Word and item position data
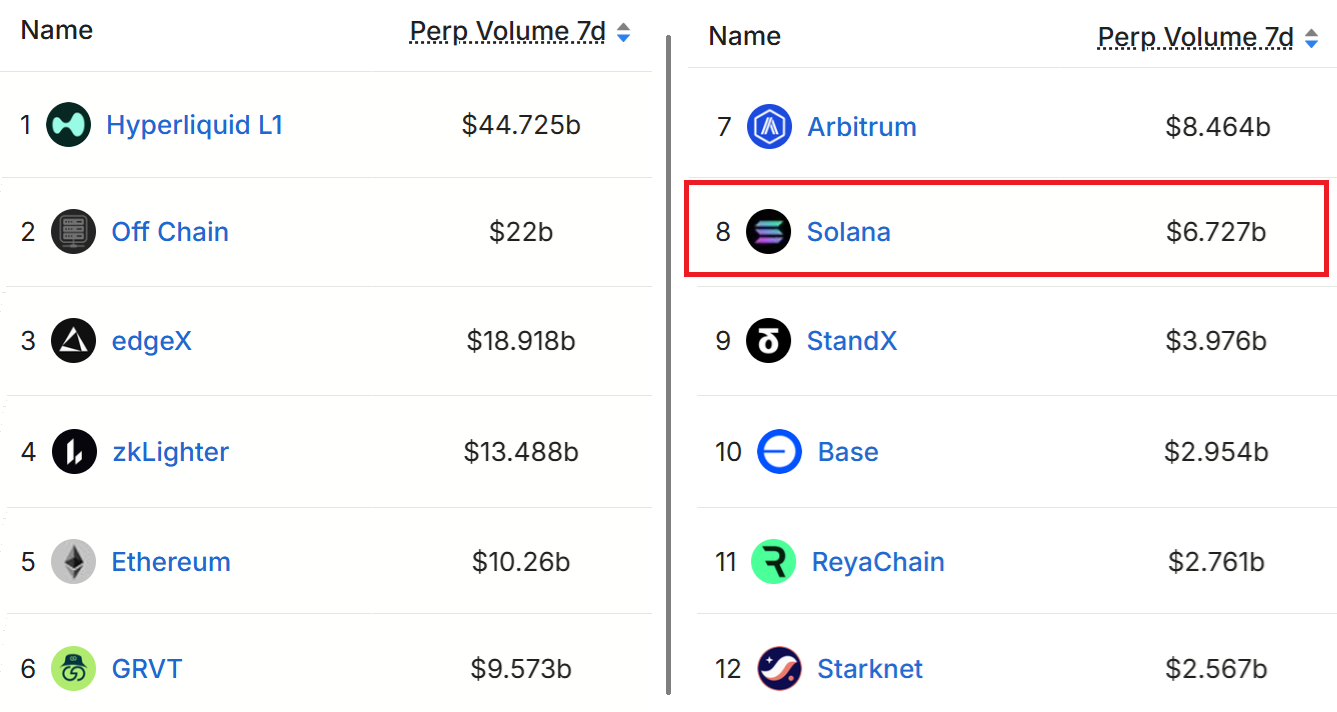Click the GRVT green logo icon
This screenshot has height=712, width=1337.
click(72, 668)
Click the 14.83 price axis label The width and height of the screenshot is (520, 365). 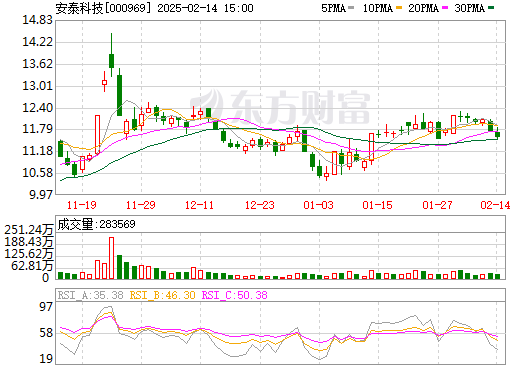pyautogui.click(x=37, y=20)
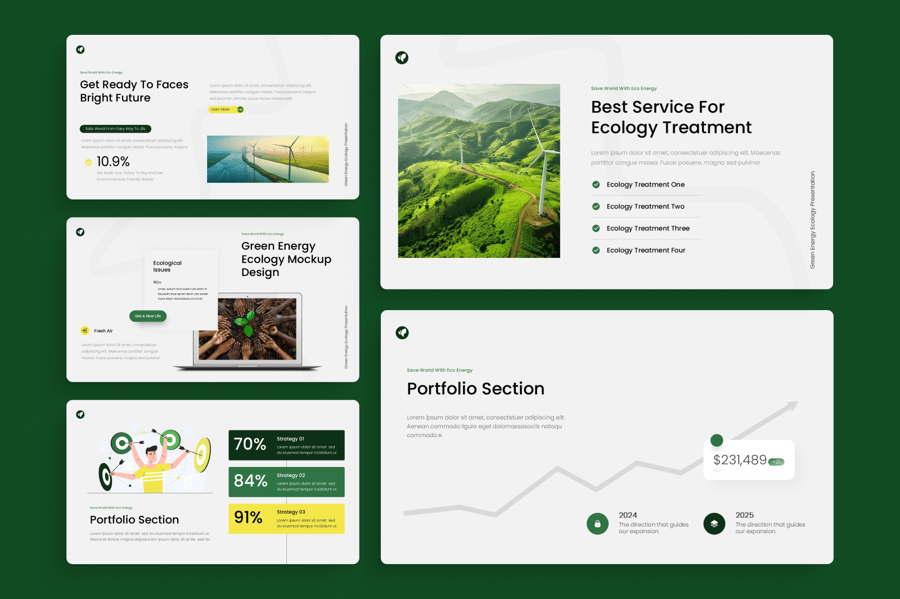Toggle the Ecology Treatment Two checkmark
Screen dimensions: 900x599
pyautogui.click(x=596, y=207)
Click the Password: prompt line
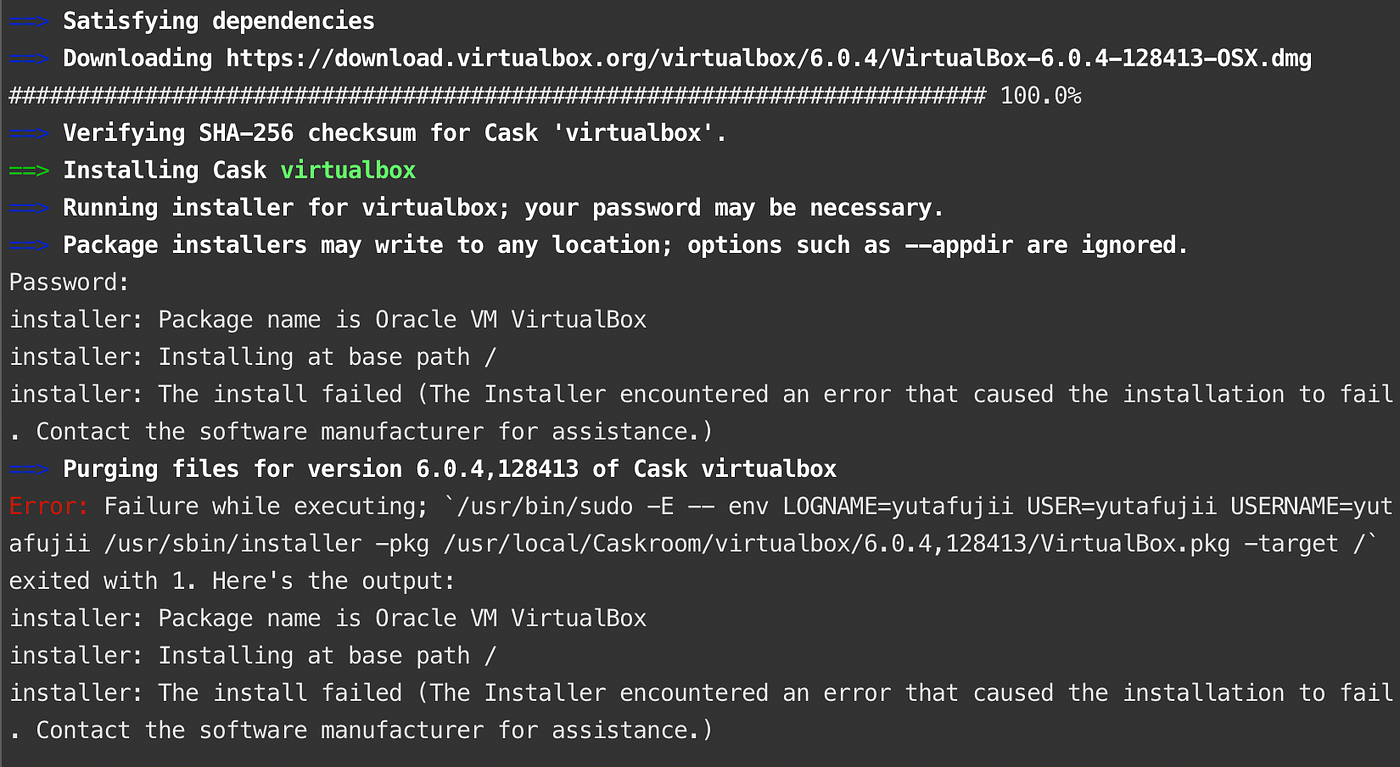Viewport: 1400px width, 767px height. pyautogui.click(x=70, y=283)
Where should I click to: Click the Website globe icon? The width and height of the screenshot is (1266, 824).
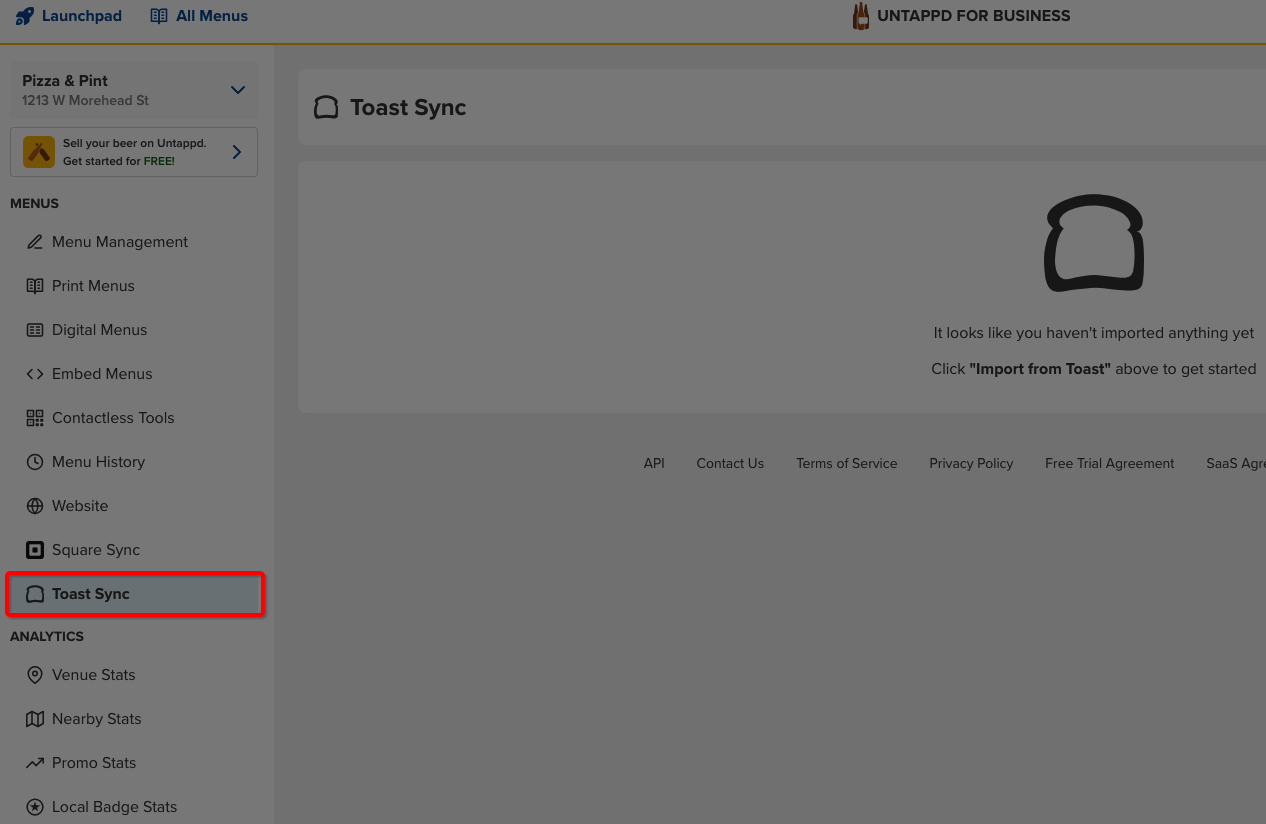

--- THE PROBLEM ---
Repeat the lines of the records from the one containing "Click the Password: prompt line" through the end of the records, inclusive. Leave the pictures out of your answer.

--- COMPLETE ANSWER ---
Click the Password: prompt line
Viewport: 1400px width, 767px height. pyautogui.click(x=70, y=283)
Where should I click to: Click the Website globe icon? The width and height of the screenshot is (1266, 824).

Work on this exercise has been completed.